# [INSTRUCTIONS TO FOLLOW]
Repeat each entry below without omitting a single word.

# [Collected data]
────────────────

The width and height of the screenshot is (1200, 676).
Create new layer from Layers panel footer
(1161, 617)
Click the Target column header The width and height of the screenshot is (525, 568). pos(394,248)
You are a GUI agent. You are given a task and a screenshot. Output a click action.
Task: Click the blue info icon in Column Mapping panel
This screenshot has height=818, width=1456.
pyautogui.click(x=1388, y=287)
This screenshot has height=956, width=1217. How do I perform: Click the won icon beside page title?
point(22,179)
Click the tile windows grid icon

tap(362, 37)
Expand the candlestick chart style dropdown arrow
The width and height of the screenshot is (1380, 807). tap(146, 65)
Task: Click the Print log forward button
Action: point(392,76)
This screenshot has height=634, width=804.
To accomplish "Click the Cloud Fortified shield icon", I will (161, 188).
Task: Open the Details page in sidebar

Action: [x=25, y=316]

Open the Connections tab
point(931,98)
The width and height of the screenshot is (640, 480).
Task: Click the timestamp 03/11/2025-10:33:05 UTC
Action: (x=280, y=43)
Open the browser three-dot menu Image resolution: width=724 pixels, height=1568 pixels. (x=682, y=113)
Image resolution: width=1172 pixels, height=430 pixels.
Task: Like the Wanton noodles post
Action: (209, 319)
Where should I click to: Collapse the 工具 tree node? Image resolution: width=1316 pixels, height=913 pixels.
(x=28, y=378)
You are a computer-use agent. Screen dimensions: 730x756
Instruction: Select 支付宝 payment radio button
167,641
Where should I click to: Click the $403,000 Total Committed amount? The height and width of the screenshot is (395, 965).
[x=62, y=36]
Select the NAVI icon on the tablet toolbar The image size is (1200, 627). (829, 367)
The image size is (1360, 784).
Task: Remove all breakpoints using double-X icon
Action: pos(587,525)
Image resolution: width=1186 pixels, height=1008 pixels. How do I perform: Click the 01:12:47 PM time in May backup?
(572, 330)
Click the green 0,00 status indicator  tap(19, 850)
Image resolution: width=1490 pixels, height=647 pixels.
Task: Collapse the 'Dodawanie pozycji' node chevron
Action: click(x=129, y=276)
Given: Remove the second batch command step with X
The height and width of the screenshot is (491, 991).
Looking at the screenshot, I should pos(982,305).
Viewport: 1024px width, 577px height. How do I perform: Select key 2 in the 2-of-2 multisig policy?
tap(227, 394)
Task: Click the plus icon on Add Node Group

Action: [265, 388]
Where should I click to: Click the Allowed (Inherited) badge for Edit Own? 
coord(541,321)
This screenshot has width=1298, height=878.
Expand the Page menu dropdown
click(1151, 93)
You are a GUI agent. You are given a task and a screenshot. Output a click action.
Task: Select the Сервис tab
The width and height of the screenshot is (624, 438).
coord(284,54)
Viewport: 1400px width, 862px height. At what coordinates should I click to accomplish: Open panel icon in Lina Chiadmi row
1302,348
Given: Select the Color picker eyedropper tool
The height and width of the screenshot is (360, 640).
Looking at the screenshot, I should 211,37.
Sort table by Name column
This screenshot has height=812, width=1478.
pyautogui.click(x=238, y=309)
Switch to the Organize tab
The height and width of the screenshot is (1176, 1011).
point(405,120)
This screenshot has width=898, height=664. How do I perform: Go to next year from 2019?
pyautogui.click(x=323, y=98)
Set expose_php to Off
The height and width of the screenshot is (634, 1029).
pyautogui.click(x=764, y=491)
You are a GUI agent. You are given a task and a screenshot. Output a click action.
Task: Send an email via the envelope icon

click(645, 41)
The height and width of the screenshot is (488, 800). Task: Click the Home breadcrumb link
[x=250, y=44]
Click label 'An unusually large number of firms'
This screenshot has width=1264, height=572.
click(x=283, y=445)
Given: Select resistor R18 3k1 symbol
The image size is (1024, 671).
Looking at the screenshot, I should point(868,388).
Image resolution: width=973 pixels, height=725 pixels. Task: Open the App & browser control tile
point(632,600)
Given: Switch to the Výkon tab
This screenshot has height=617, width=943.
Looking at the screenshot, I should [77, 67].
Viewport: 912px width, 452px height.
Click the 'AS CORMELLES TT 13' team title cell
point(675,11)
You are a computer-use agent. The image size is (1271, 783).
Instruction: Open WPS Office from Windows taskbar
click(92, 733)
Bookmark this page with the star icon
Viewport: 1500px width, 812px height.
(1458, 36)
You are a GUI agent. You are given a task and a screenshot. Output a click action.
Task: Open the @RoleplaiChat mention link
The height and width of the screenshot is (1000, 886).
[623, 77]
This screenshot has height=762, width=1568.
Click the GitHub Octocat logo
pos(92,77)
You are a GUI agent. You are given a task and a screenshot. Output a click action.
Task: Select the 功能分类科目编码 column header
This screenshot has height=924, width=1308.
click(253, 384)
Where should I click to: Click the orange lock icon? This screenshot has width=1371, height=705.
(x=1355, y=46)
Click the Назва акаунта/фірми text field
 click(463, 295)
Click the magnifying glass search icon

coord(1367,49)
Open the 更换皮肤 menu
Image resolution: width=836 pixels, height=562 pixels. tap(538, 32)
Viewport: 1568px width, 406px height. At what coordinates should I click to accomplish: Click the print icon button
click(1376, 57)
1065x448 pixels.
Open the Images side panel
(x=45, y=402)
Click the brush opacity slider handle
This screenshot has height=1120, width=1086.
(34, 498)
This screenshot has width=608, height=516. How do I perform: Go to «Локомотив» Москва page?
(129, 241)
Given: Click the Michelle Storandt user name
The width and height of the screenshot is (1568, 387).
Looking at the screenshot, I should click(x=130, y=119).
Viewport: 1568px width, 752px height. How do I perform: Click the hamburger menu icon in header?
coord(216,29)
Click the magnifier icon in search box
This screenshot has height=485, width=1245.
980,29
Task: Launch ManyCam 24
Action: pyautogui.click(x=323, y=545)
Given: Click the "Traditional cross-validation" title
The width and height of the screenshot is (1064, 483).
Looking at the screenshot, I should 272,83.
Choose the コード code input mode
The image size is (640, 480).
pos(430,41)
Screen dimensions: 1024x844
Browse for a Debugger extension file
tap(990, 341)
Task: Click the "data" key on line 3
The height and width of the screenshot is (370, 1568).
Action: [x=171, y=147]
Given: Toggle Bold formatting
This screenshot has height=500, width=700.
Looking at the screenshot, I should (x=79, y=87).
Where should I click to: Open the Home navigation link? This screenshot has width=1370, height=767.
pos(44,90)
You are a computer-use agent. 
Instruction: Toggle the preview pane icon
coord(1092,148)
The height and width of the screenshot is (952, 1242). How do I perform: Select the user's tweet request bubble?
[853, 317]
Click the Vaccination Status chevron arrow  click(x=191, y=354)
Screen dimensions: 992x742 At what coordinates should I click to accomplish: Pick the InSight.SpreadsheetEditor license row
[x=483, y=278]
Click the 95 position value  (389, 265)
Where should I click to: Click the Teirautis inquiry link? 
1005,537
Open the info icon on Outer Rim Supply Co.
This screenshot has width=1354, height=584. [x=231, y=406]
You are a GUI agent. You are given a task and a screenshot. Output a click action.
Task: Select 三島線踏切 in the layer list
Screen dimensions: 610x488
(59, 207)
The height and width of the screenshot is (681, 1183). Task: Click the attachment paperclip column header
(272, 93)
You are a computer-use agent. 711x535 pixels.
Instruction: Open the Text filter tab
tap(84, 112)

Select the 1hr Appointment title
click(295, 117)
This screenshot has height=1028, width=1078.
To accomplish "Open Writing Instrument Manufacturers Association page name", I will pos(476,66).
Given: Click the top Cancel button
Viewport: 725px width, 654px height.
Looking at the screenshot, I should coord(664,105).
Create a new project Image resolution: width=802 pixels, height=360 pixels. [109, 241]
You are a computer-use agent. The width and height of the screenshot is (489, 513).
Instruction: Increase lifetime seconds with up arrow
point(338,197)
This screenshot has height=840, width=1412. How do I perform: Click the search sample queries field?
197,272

────────────────

# [SOLUTION FOR THIS TASK]
The width and height of the screenshot is (1200, 676).
Create new layer from Layers panel footer
(1161, 617)
Click the Target column header The width and height of the screenshot is (525, 568). pos(394,248)
You are a GUI agent. You are given a task and a screenshot. Output a click action.
Task: Click the blue info icon in Column Mapping panel
This screenshot has height=818, width=1456.
pyautogui.click(x=1388, y=287)
This screenshot has height=956, width=1217. How do I perform: Click the won icon beside page title?
point(22,179)
Click the tile windows grid icon

tap(362, 37)
Expand the candlestick chart style dropdown arrow
The width and height of the screenshot is (1380, 807). tap(146, 65)
Task: Click the Print log forward button
Action: point(392,76)
This screenshot has height=634, width=804.
To accomplish "Click the Cloud Fortified shield icon", I will (161, 188).
Task: Open the Details page in sidebar

Action: [x=25, y=316]

Open the Connections tab
point(931,98)
The width and height of the screenshot is (640, 480).
Task: Click the timestamp 03/11/2025-10:33:05 UTC
Action: (x=280, y=43)
Open the browser three-dot menu Image resolution: width=724 pixels, height=1568 pixels. (x=682, y=113)
Image resolution: width=1172 pixels, height=430 pixels.
Task: Like the Wanton noodles post
Action: (209, 319)
Where should I click to: Collapse the 工具 tree node? Image resolution: width=1316 pixels, height=913 pixels.
(x=28, y=378)
You are a computer-use agent. Screen dimensions: 730x756
Instruction: Select 支付宝 payment radio button
167,641
Where should I click to: Click the $403,000 Total Committed amount? The height and width of the screenshot is (395, 965).
[x=62, y=36]
Select the NAVI icon on the tablet toolbar The image size is (1200, 627). (829, 367)
The image size is (1360, 784).
Task: Remove all breakpoints using double-X icon
Action: pos(587,525)
Image resolution: width=1186 pixels, height=1008 pixels. How do I perform: Click the 01:12:47 PM time in May backup?
(572, 330)
Click the green 0,00 status indicator  tap(19, 850)
Image resolution: width=1490 pixels, height=647 pixels.
Task: Collapse the 'Dodawanie pozycji' node chevron
Action: click(x=129, y=276)
Given: Remove the second batch command step with X
The height and width of the screenshot is (491, 991).
Looking at the screenshot, I should pos(982,305).
Viewport: 1024px width, 577px height. How do I perform: Select key 2 in the 2-of-2 multisig policy?
tap(227, 394)
Task: Click the plus icon on Add Node Group

Action: [265, 388]
Where should I click to: Click the Allowed (Inherited) badge for Edit Own? 
coord(541,321)
This screenshot has width=1298, height=878.
Expand the Page menu dropdown
click(1151, 93)
You are a GUI agent. You are given a task and a screenshot. Output a click action.
Task: Select the Сервис tab
The width and height of the screenshot is (624, 438).
coord(284,54)
Viewport: 1400px width, 862px height. At what coordinates should I click to accomplish: Open panel icon in Lina Chiadmi row
1302,348
Given: Select the Color picker eyedropper tool
The height and width of the screenshot is (360, 640).
Looking at the screenshot, I should 211,37.
Sort table by Name column
This screenshot has height=812, width=1478.
pyautogui.click(x=238, y=309)
Switch to the Organize tab
The height and width of the screenshot is (1176, 1011).
point(405,120)
This screenshot has width=898, height=664. How do I perform: Go to next year from 2019?
pyautogui.click(x=323, y=98)
Set expose_php to Off
The height and width of the screenshot is (634, 1029).
pyautogui.click(x=764, y=491)
You are a GUI agent. You are given a task and a screenshot. Output a click action.
Task: Send an email via the envelope icon

click(645, 41)
The height and width of the screenshot is (488, 800). Task: Click the Home breadcrumb link
[x=250, y=44]
Click label 'An unusually large number of firms'
This screenshot has width=1264, height=572.
click(x=283, y=445)
Given: Select resistor R18 3k1 symbol
The image size is (1024, 671).
Looking at the screenshot, I should point(868,388).
Image resolution: width=973 pixels, height=725 pixels. Task: Open the App & browser control tile
point(632,600)
Given: Switch to the Výkon tab
This screenshot has height=617, width=943.
Looking at the screenshot, I should [77, 67].
Viewport: 912px width, 452px height.
Click the 'AS CORMELLES TT 13' team title cell
point(675,11)
You are a computer-use agent. The image size is (1271, 783).
Instruction: Open WPS Office from Windows taskbar
click(92, 733)
Bookmark this page with the star icon
Viewport: 1500px width, 812px height.
(1458, 36)
You are a GUI agent. You are given a task and a screenshot. Output a click action.
Task: Open the @RoleplaiChat mention link
The height and width of the screenshot is (1000, 886).
[623, 77]
This screenshot has height=762, width=1568.
Click the GitHub Octocat logo
pos(92,77)
You are a GUI agent. You are given a task and a screenshot. Output a click action.
Task: Select the 功能分类科目编码 column header
This screenshot has height=924, width=1308.
click(253, 384)
Where should I click to: Click the orange lock icon? This screenshot has width=1371, height=705.
(x=1355, y=46)
Click the Назва акаунта/фірми text field
 click(463, 295)
Click the magnifying glass search icon

coord(1367,49)
Open the 更换皮肤 menu
Image resolution: width=836 pixels, height=562 pixels. tap(538, 32)
Viewport: 1568px width, 406px height. At what coordinates should I click to accomplish: Click the print icon button
click(1376, 57)
1065x448 pixels.
Open the Images side panel
(x=45, y=402)
Click the brush opacity slider handle
This screenshot has height=1120, width=1086.
(34, 498)
This screenshot has width=608, height=516. How do I perform: Go to «Локомотив» Москва page?
(129, 241)
Given: Click the Michelle Storandt user name
The width and height of the screenshot is (1568, 387).
Looking at the screenshot, I should click(x=130, y=119).
Viewport: 1568px width, 752px height. How do I perform: Click the hamburger menu icon in header?
coord(216,29)
Click the magnifier icon in search box
This screenshot has height=485, width=1245.
980,29
Task: Launch ManyCam 24
Action: pyautogui.click(x=323, y=545)
Given: Click the "Traditional cross-validation" title
The width and height of the screenshot is (1064, 483).
Looking at the screenshot, I should 272,83.
Choose the コード code input mode
The image size is (640, 480).
pos(430,41)
Screen dimensions: 1024x844
Browse for a Debugger extension file
tap(990, 341)
Task: Click the "data" key on line 3
The height and width of the screenshot is (370, 1568).
Action: [x=171, y=147]
Given: Toggle Bold formatting
This screenshot has height=500, width=700.
Looking at the screenshot, I should (x=79, y=87).
Where should I click to: Open the Home navigation link? This screenshot has width=1370, height=767.
pos(44,90)
You are a computer-use agent. 
Instruction: Toggle the preview pane icon
coord(1092,148)
The height and width of the screenshot is (952, 1242). How do I perform: Select the user's tweet request bubble?
[853, 317]
Click the Vaccination Status chevron arrow  click(x=191, y=354)
Screen dimensions: 992x742 At what coordinates should I click to accomplish: Pick the InSight.SpreadsheetEditor license row
[x=483, y=278]
Click the 95 position value  (389, 265)
Where should I click to: Click the Teirautis inquiry link? 
1005,537
Open the info icon on Outer Rim Supply Co.
This screenshot has width=1354, height=584. [x=231, y=406]
You are a GUI agent. You are given a task and a screenshot. Output a click action.
Task: Select 三島線踏切 in the layer list
Screen dimensions: 610x488
(59, 207)
The height and width of the screenshot is (681, 1183). Task: Click the attachment paperclip column header
(272, 93)
You are a computer-use agent. 711x535 pixels.
Instruction: Open the Text filter tab
tap(84, 112)

Select the 1hr Appointment title
click(295, 117)
This screenshot has height=1028, width=1078.
To accomplish "Open Writing Instrument Manufacturers Association page name", I will pos(476,66).
Given: Click the top Cancel button
Viewport: 725px width, 654px height.
Looking at the screenshot, I should coord(664,105).
Create a new project Image resolution: width=802 pixels, height=360 pixels. [109, 241]
You are a computer-use agent. The width and height of the screenshot is (489, 513).
Instruction: Increase lifetime seconds with up arrow
point(338,197)
This screenshot has height=840, width=1412. How do I perform: Click the search sample queries field?
197,272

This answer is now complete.